(DATA TO EXAMINE)
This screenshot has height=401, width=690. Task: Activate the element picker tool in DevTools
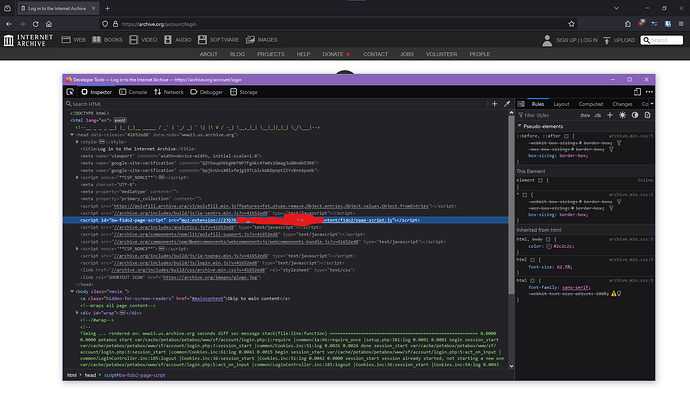tap(71, 91)
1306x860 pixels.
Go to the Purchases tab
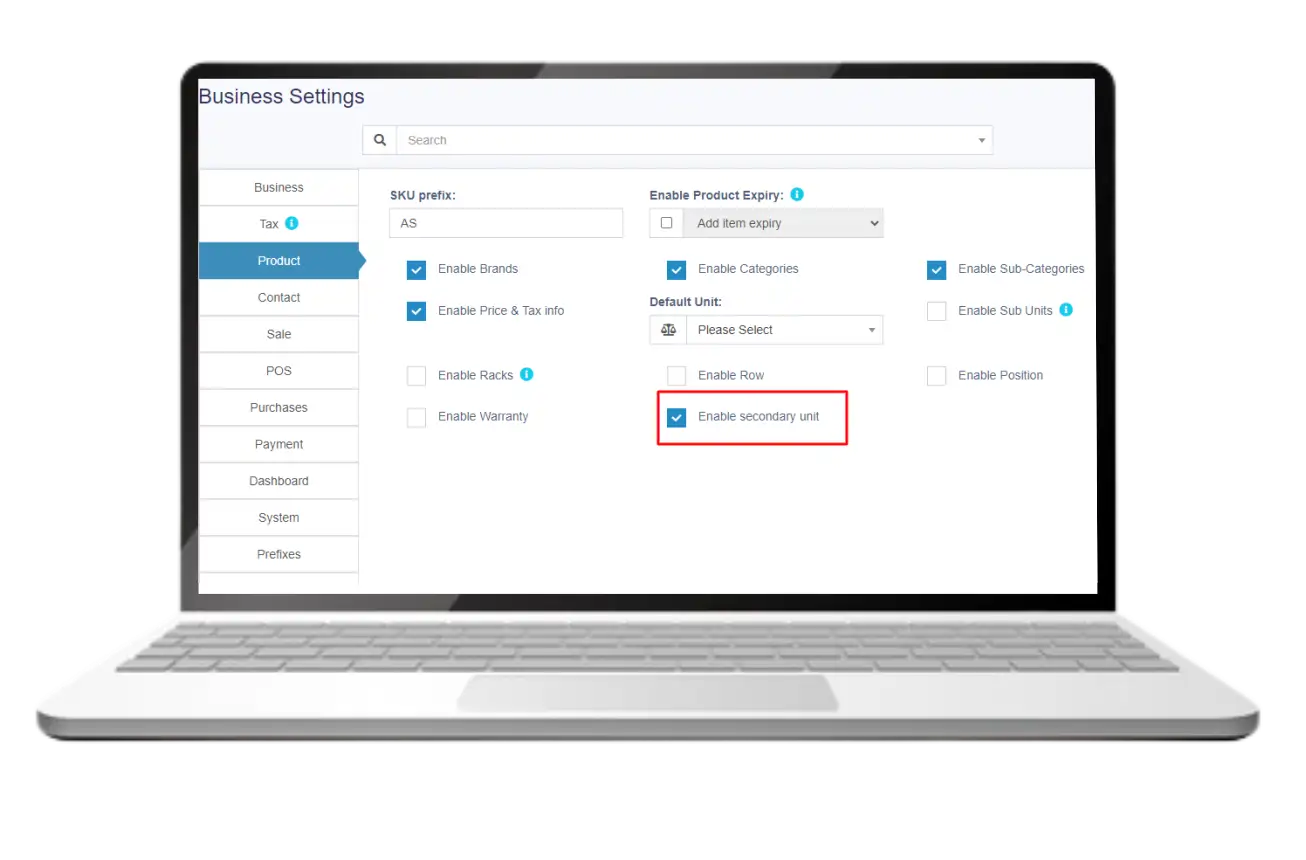[x=279, y=408]
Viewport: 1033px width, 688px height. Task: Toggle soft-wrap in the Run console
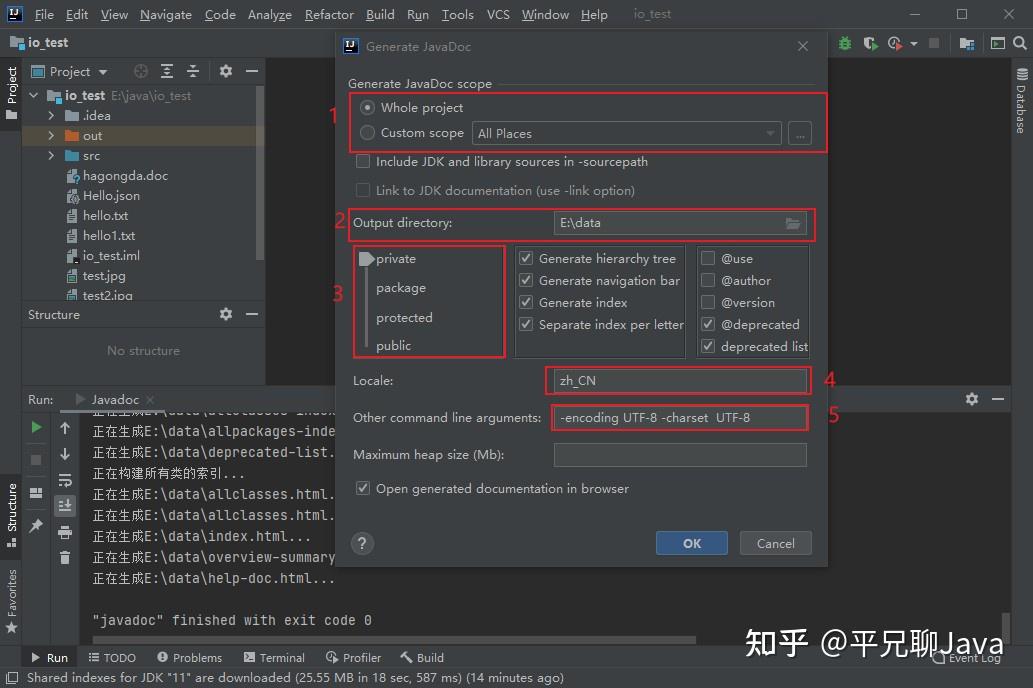[x=65, y=481]
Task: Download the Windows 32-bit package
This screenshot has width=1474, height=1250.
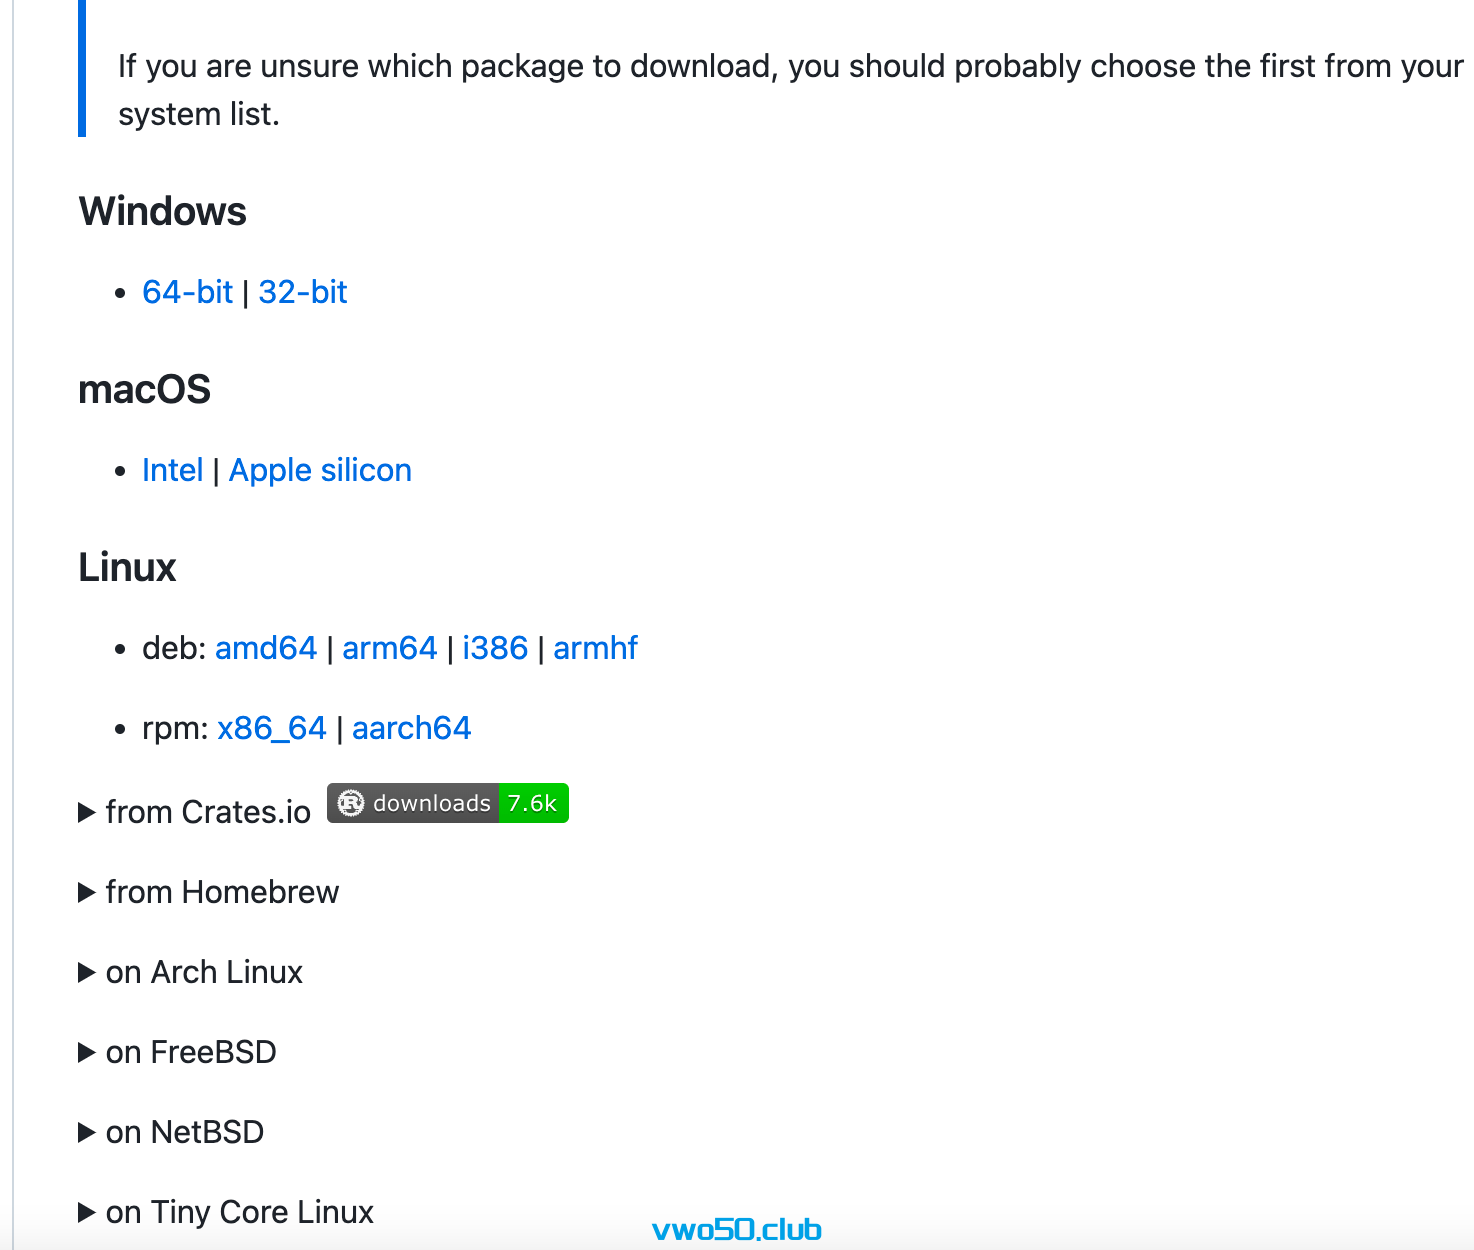Action: (303, 292)
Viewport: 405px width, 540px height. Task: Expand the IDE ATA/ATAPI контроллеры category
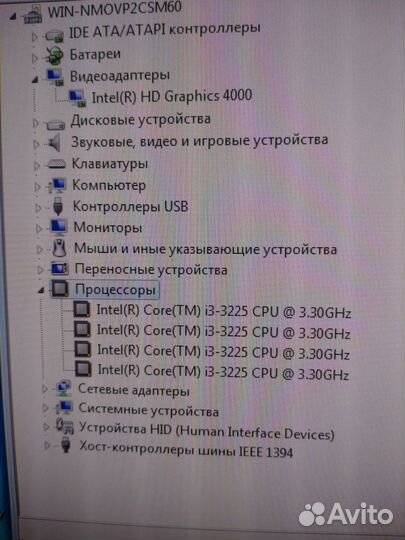click(34, 37)
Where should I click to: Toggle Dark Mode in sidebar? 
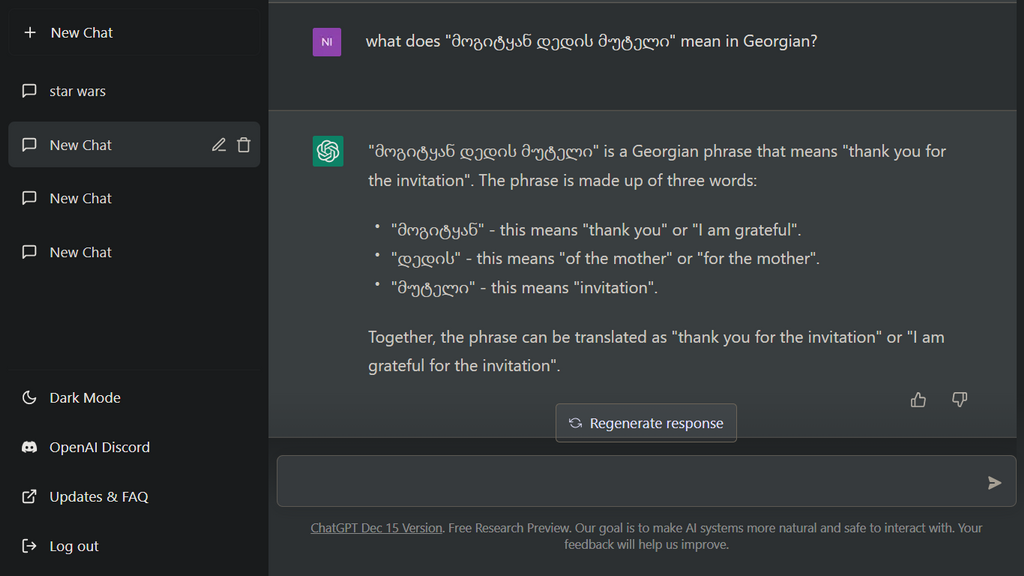point(85,398)
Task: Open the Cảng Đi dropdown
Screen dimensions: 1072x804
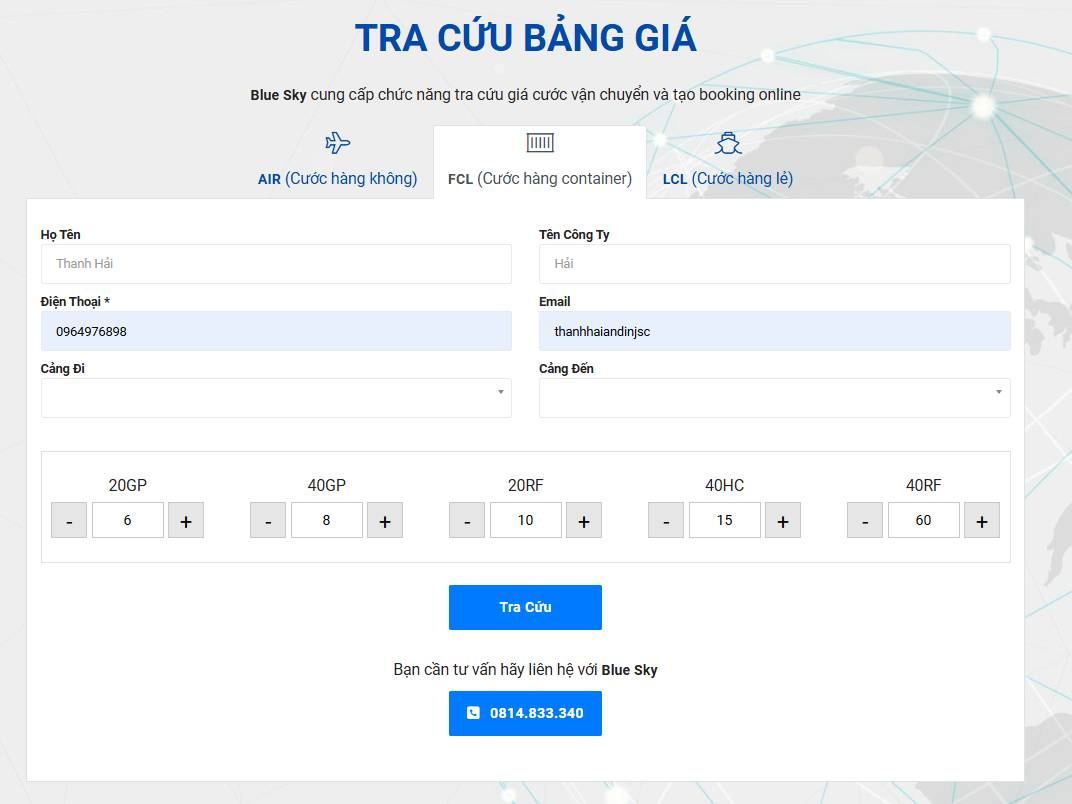Action: [276, 397]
(End DATA TO EXAMINE)
Please print exactly the lines from the line containing "Viewport: 1033px width, 688px" through the end of the records above, both included, leaving out every picture.

Viewport: 1033px width, 688px height. Task: Toggle soft-wrap in the Run console
[x=65, y=481]
Task: Download the Windows 32-bit package
This screenshot has width=1474, height=1250.
Action: (303, 292)
Viewport: 405px width, 540px height. Task: Expand the IDE ATA/ATAPI контроллеры category
click(34, 37)
Where should I click to: Toggle Dark Mode in sidebar? 
point(85,398)
Task: Open the Cảng Đi dropdown
Screen dimensions: 1072x804
Action: [276, 397]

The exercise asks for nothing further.